*** INPUT FOR THIS TASK ***

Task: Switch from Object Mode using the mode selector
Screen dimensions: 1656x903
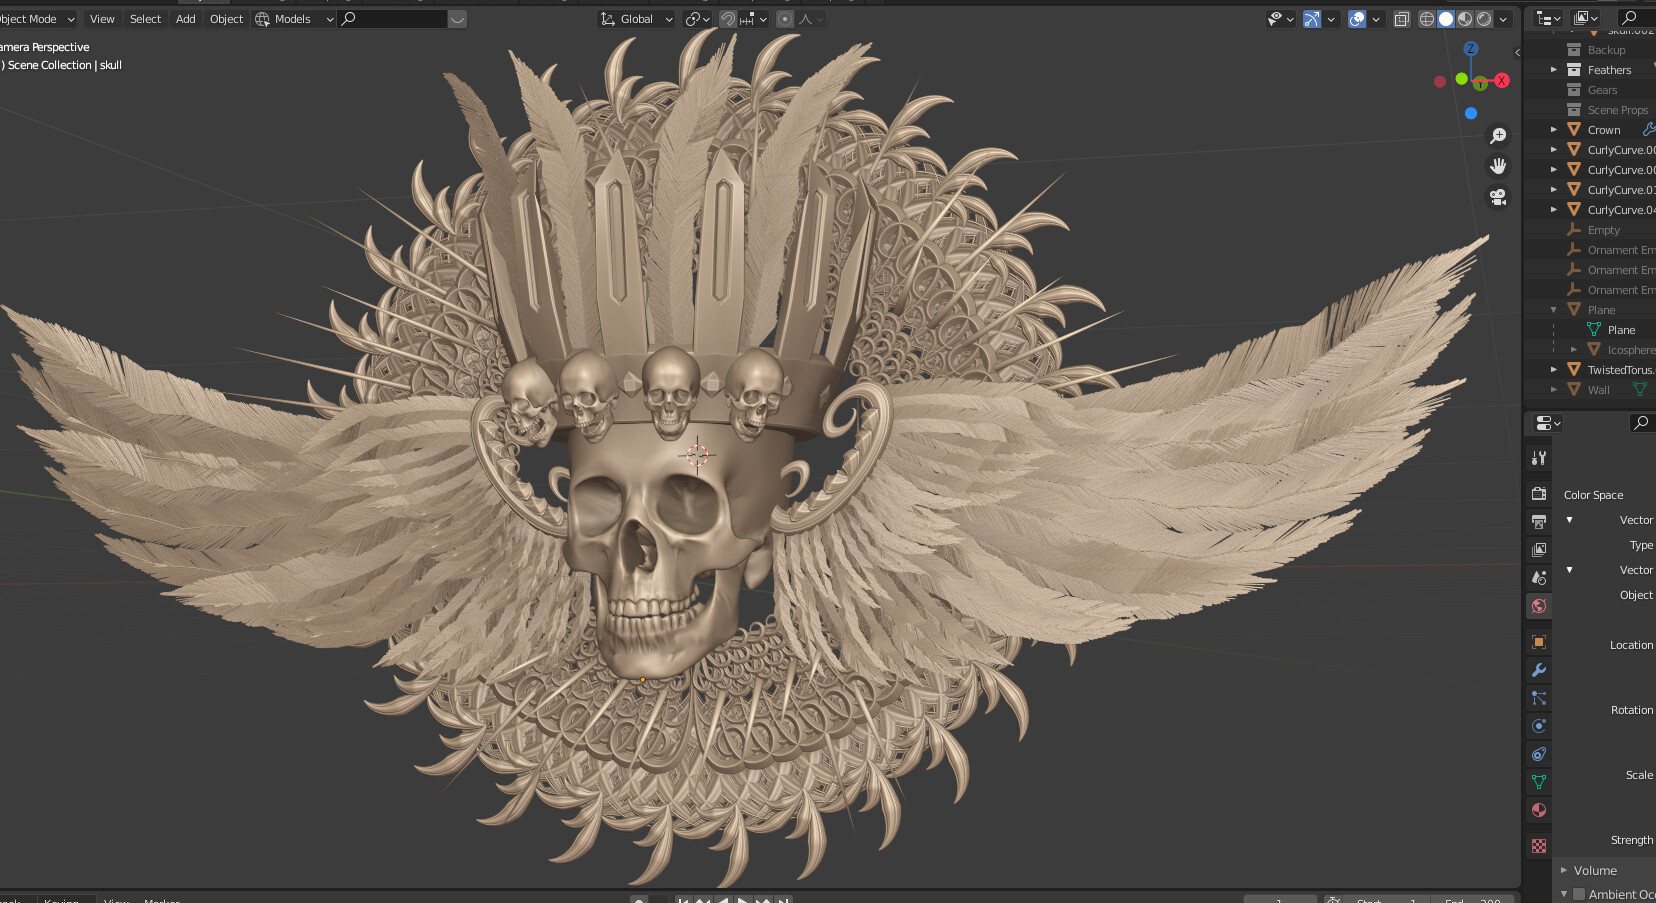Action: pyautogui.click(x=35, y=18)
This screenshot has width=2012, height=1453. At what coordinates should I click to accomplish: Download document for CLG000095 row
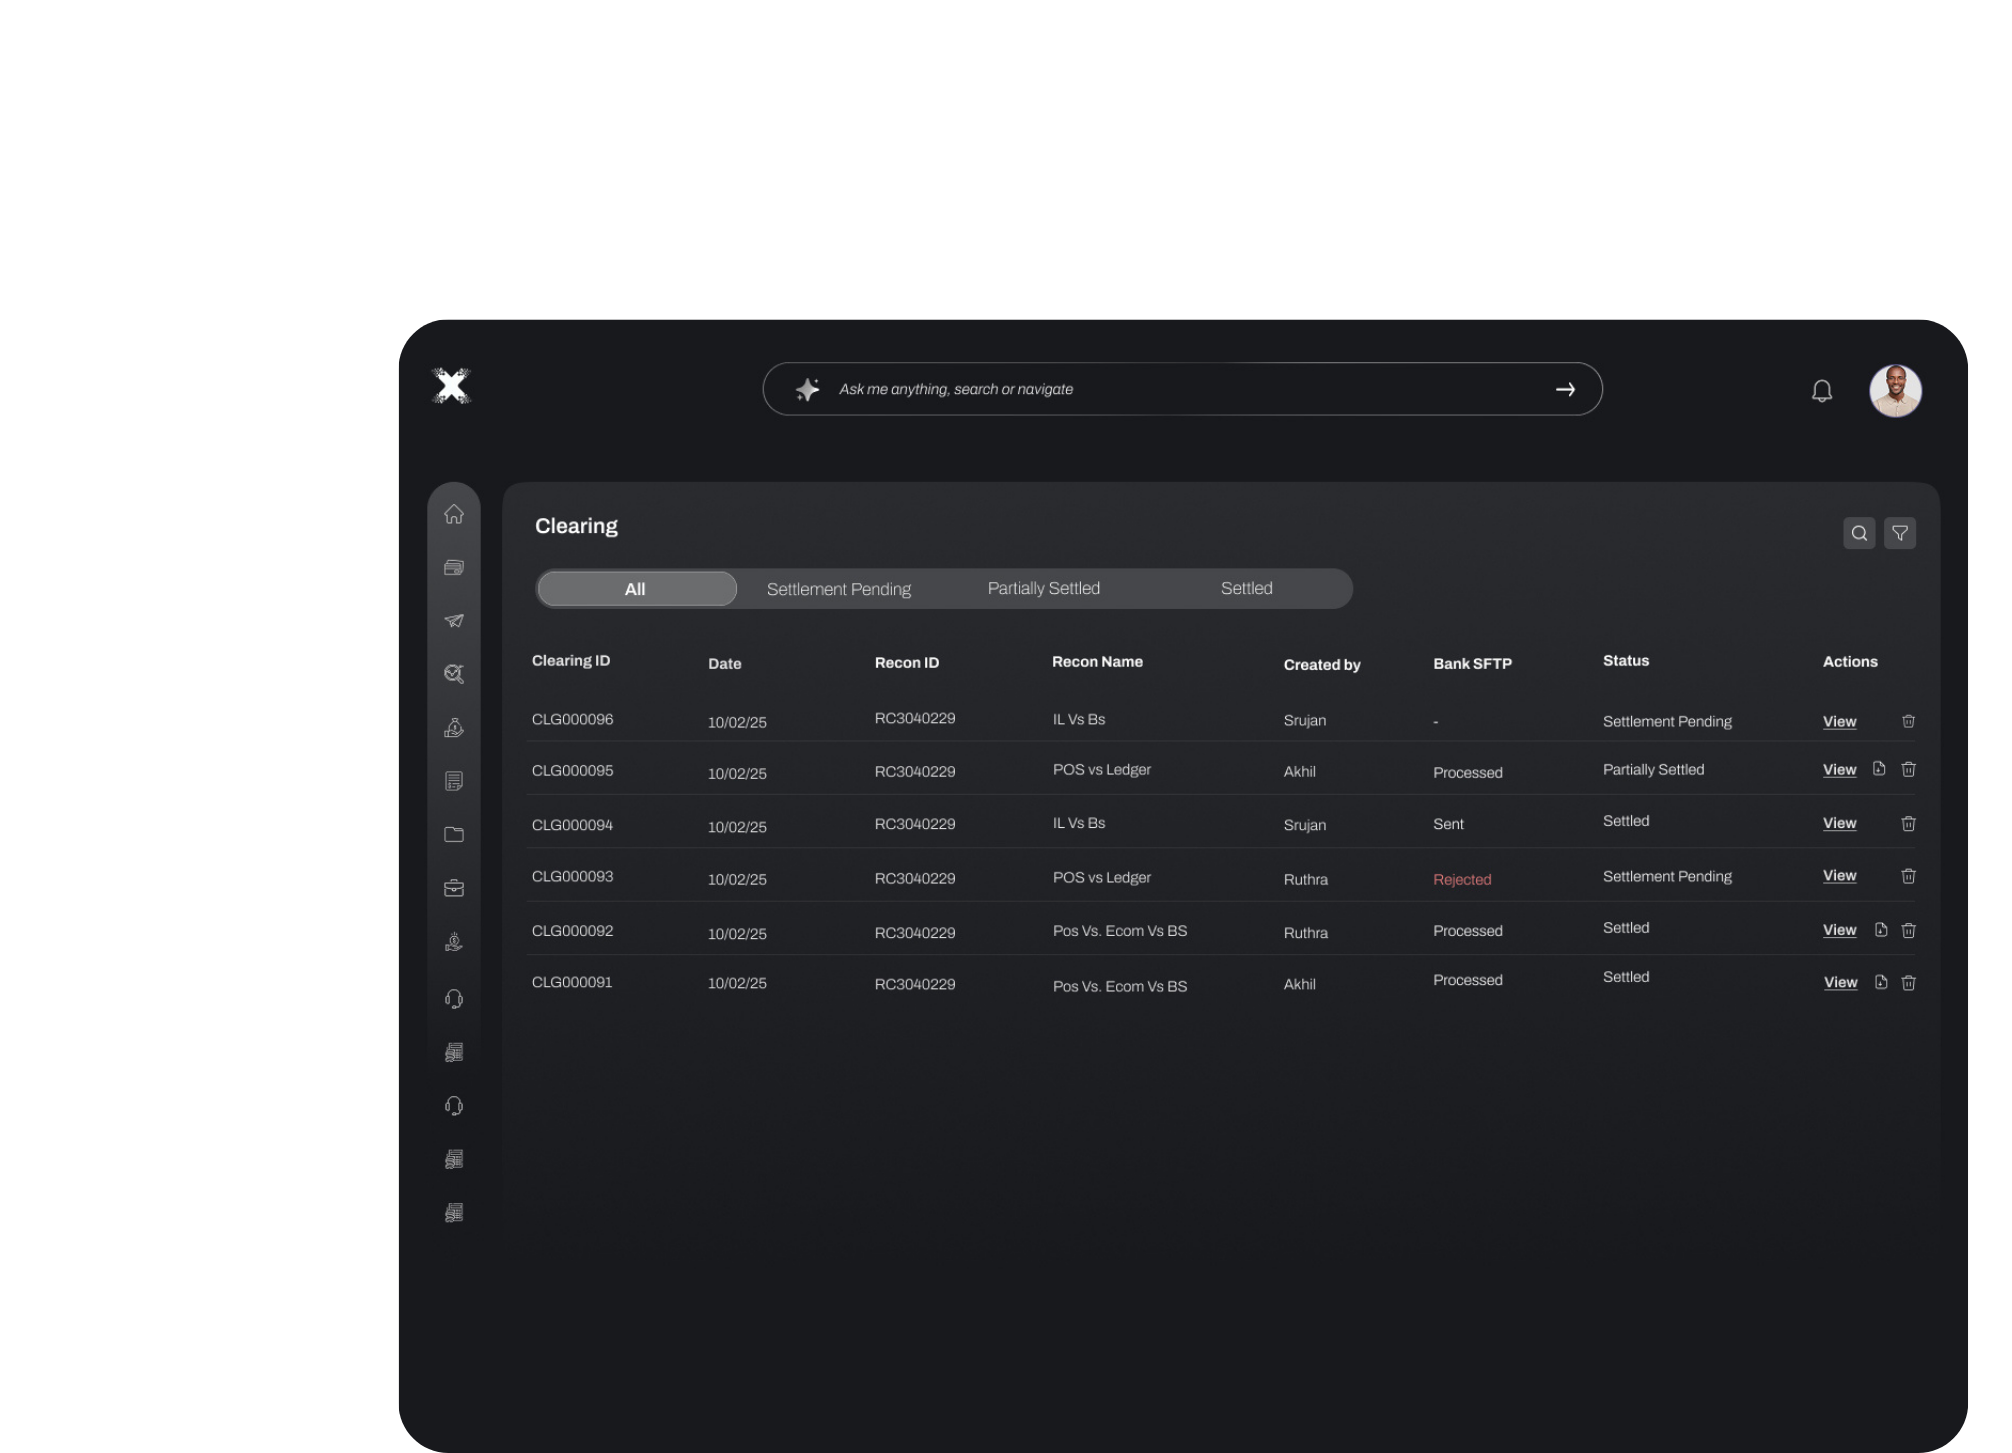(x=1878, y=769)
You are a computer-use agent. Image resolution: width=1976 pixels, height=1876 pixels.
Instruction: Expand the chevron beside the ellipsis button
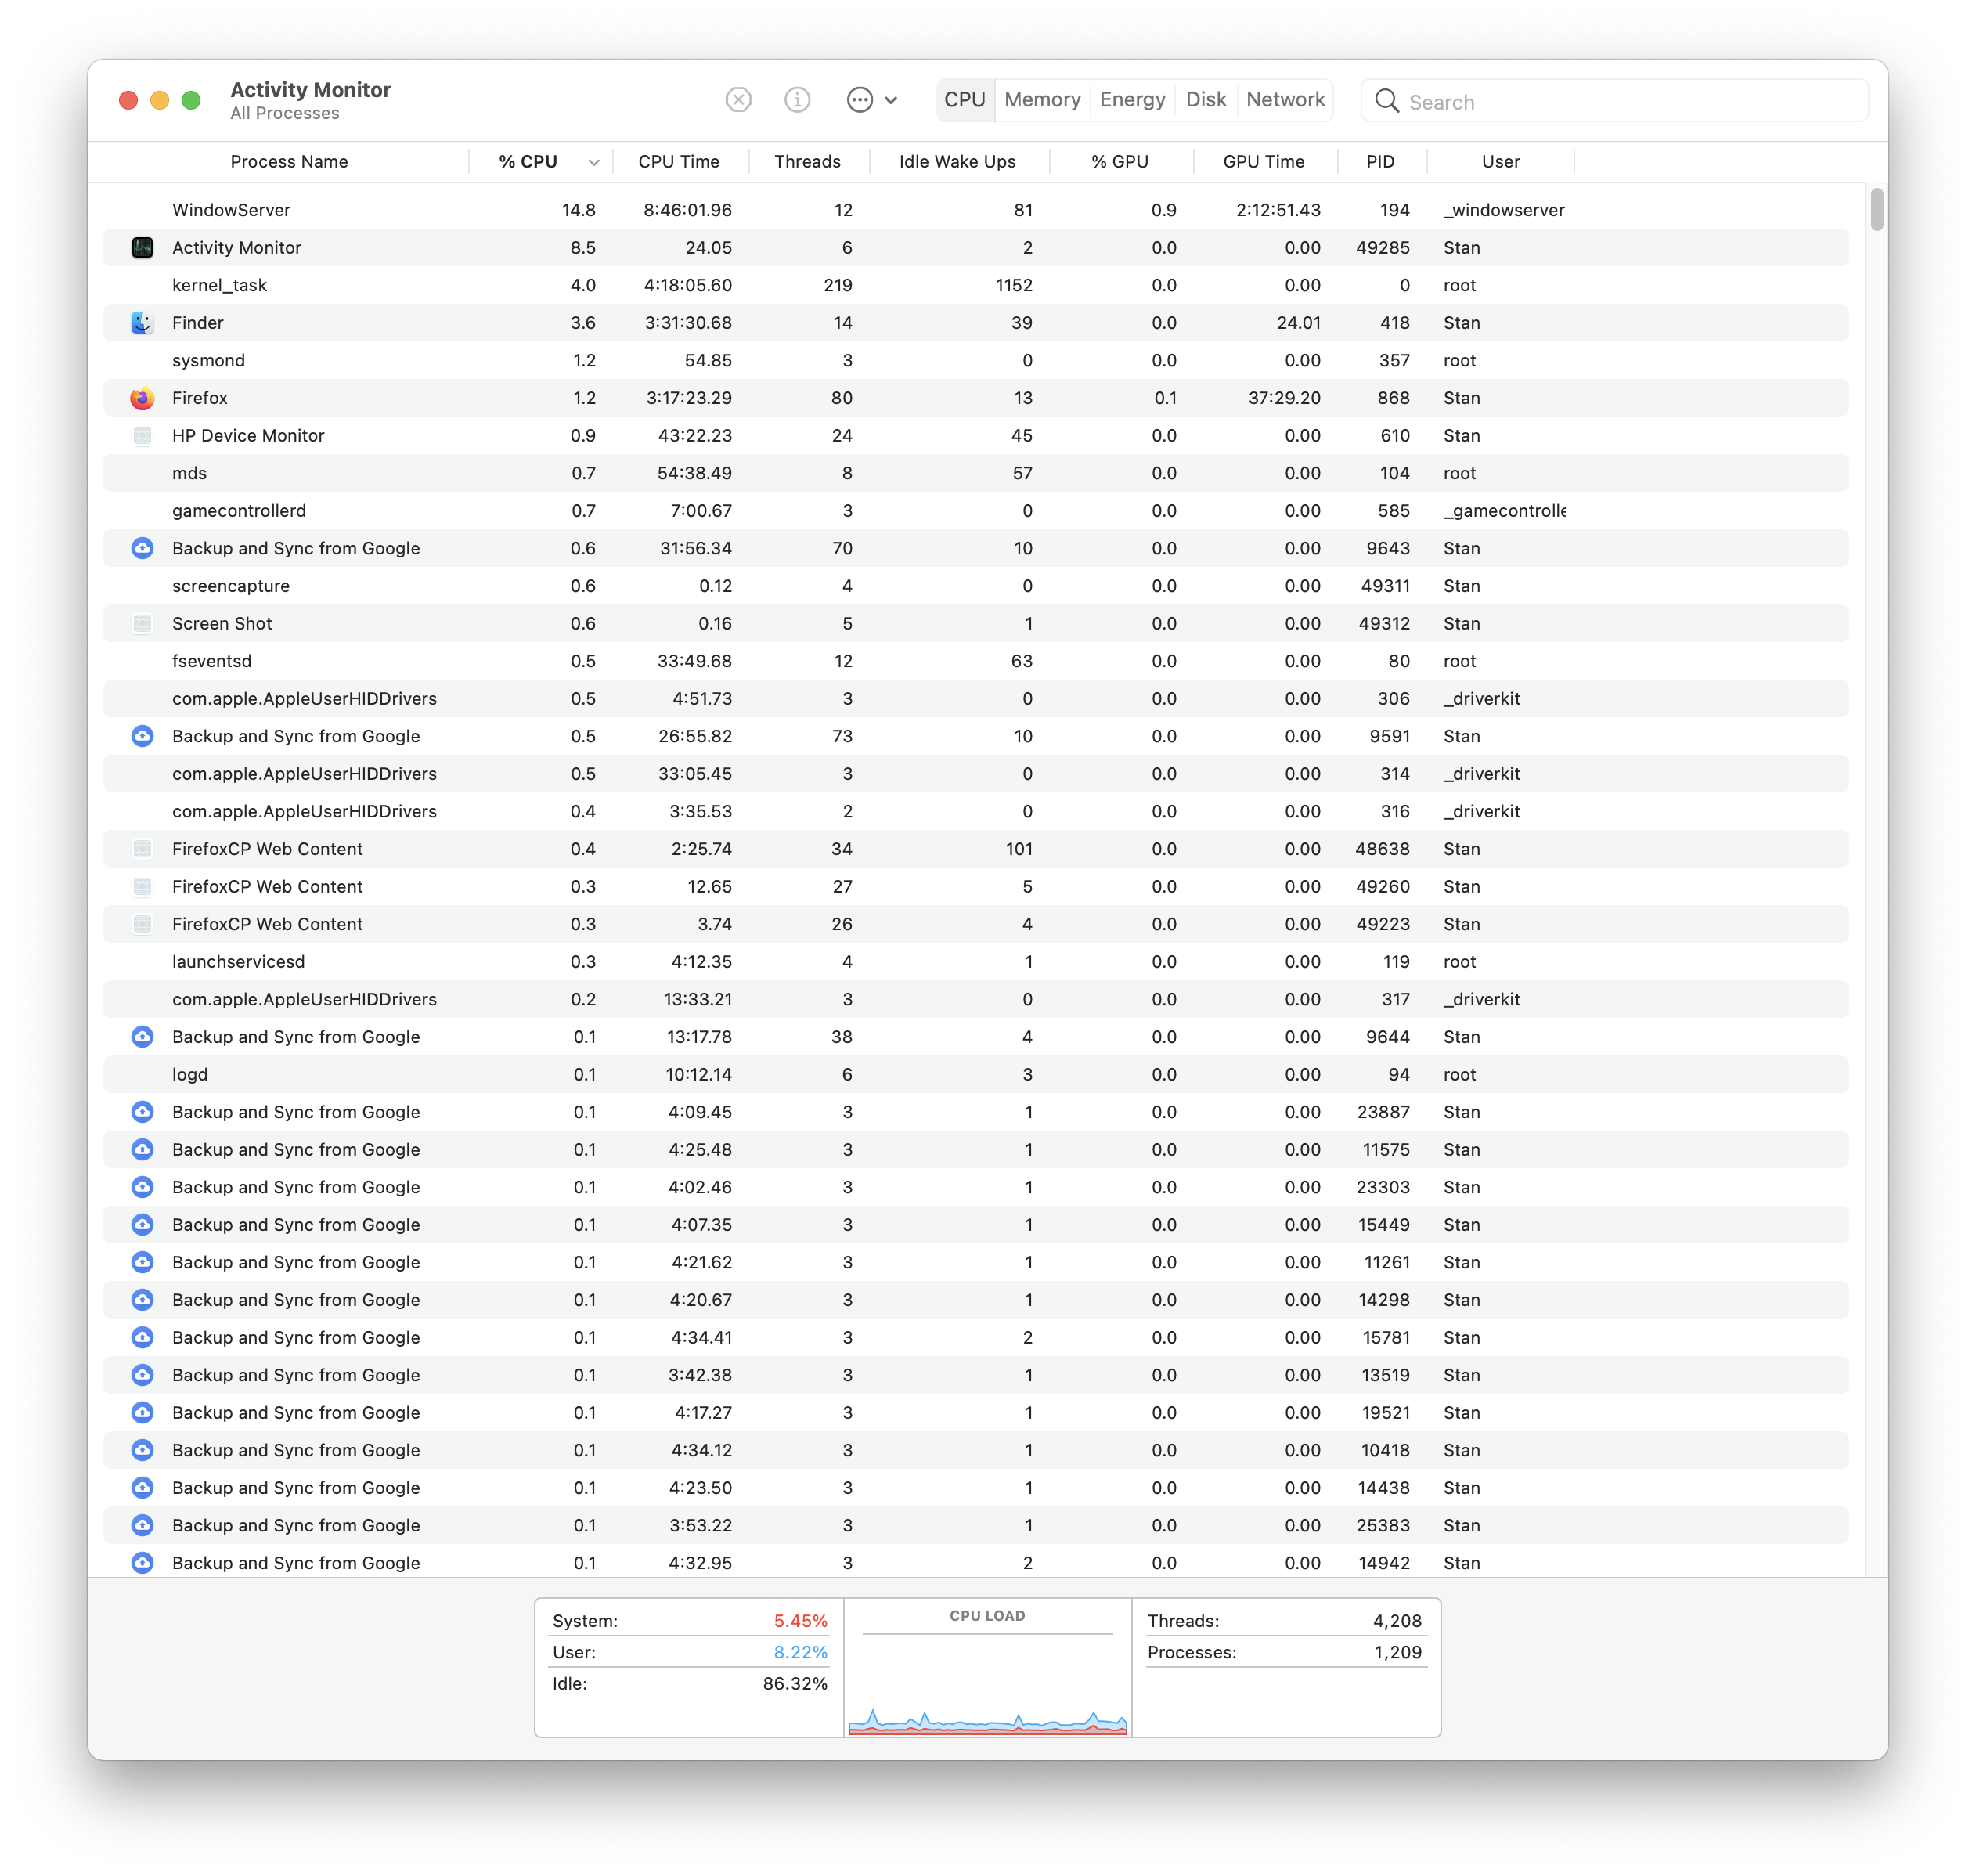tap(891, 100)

*** End of INPUT FOR THIS TASK ***

PROMPT | Could the entries above be copied out exactly, with no pictures included?

SOLUTION TO THIS PROBLEM |
Task: Switch from Object Mode using the mode selector
Screen dimensions: 1656x903
Action: pyautogui.click(x=35, y=18)
This screenshot has width=2012, height=1453. At what coordinates should I click to accomplish: Download document for CLG000095 row
(x=1878, y=769)
You are a computer-use agent. Image resolution: width=1976 pixels, height=1876 pixels.
Instruction: Expand the chevron beside the ellipsis button
tap(891, 100)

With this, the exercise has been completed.